A systematic review of machine learning-based missing value imputation techniques,Data Technologies and Applications

当前位置： X-MOL 学术 › Data Technol. Appl. › 论文详情

Our official English website, www.x-mol.net, welcomes your feedback! (Note: you will need to create a separate account there.)

A systematic review of machine learning-based missing value imputation techniques
Data Technologies and Applications ( IF 1.6 ) Pub Date : 2021-04-02 , DOI: 10.1108/dta-12-2020-0298
Tressy Thomas , Enayat Rajabi

Purpose

The primary aim of this study is to review the studies from different dimensions including type of methods, experimentation setup and evaluation metrics used in the novel approaches proposed for data imputation, particularly in the machine learning (ML) area. This ultimately provides an understanding about how well the proposed framework is evaluated and what type and ratio of missingness are addressed in the proposals. The review questions in this study are (1) what are the ML-based imputation methods studied and proposed during 2010–2020? (2) How the experimentation setup, characteristics of data sets and missingness are employed in these studies? (3) What metrics were used for the evaluation of imputation method?
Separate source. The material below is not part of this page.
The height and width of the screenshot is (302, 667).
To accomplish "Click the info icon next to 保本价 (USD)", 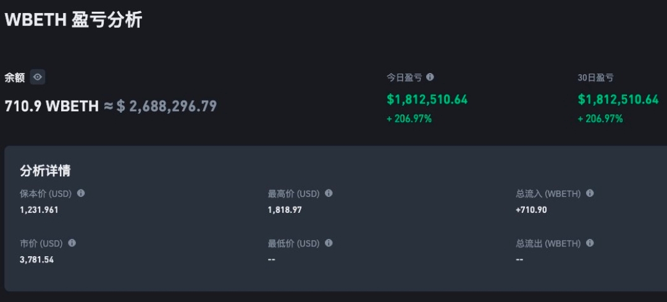I will (81, 193).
Design/methodology/approach

The review process went through the standard identification, screening and selection process. The initial search on electronic databases for missing value imputation (MVI) based on ML algorithms returned a large number of papers totaling at 2,883. Most of the papers at this stage were not exactly an MVI technique relevant to this study. The literature reviews are first scanned in the title for relevancy, and 306 literature reviews were identified as appropriate. Upon reviewing the abstract text, 151 literature reviews that are not eligible for this study are dropped. This resulted in 155 research papers suitable for full-text review. From this, 117 papers are used in assessment of the review questions.

Findings

This study shows that clustering- and instance-based algorithms are the most proposed MVI methods. Percentage of correct prediction (PCP) and root mean square error (RMSE) are most used evaluation metrics in these studies. For experimentation, majority of the studies sourced the data sets from publicly available data set repositories. A common approach is that the complete data set is set as baseline to evaluate the effectiveness of imputation on the test data sets with artificially induced missingness. The data set size and missingness ratio varied across the experimentations, while missing datatype and mechanism are pertaining to the capability of imputation. Computational expense is a concern, and experimentation using large data sets appears to be a challenge.

Originality/value

It is understood from the review that there is no single universal solution to missing data problem. Variants of ML approaches work well with the missingness based on the characteristics of the data set. Most of the methods reviewed lack generalization with regard to applicability. Another concern related to applicability is the complexity of the formulation and implementation of the algorithm. Imputations based on k-nearest neighbors (kNN) and clustering algorithms which are simple and easy to implement make it popular across various domains.

中文翻译：

基于机器学习的缺失值插补技术的系统回顾

目的

本研究的主要目的是回顾不同维度的研究，包括用于数据插补的新方法的方法类型、实验设置和评估指标，特别是在机器学习 (ML) 领域。这最终提供了对拟议框架的评估情况以及提案中解决的缺失类型和比率的理解。本研究的回顾问题是 (1) 2010-2020 年期间研究和提出的基于 ML 的插补方法是什么？(2) 在这些研究中如何使用实验设置、数据集的特征和缺失？(3) 对插补法的评价采用了哪些指标？

设计/方法/方法

审查过程经历了标准的识别、筛选和选择过程。基于 ML 算法的缺失值插补 (MVI) 电子数据库的初步搜索返回了大量论文，总计 2,883 篇。这个阶段的大多数论文都不是与本研究相关的 MVI 技术。文献综述首先在标题中进行扫描以确定相关性，并确定了 306 篇文献综述是合适的。审查摘要文本后，不符合本研究条件的 151 篇文献评论将被删除。这产生了 155 篇适合全文审查的研究论文。由此，117篇论文用于评估审查问题。

发现

这项研究表明，基于聚类和基于实例的算法是最常被提出的 MVI 方法。正确预测百分比 (PCP) 和均方根误差 (RMSE) 是这些研究中最常用的评估指标。对于实验，大多数研究从公开可用的数据集存储库中获取数据集。一种常见的方法是将完整的数据集设置为基线，以评估对人为缺失的测试数据集进行插补的有效性。数据集大小和缺失率因实验而异，而缺失数据类型和机制与插补能力有关。计算费用是一个问题，使用大型数据集进行实验似乎是一个挑战。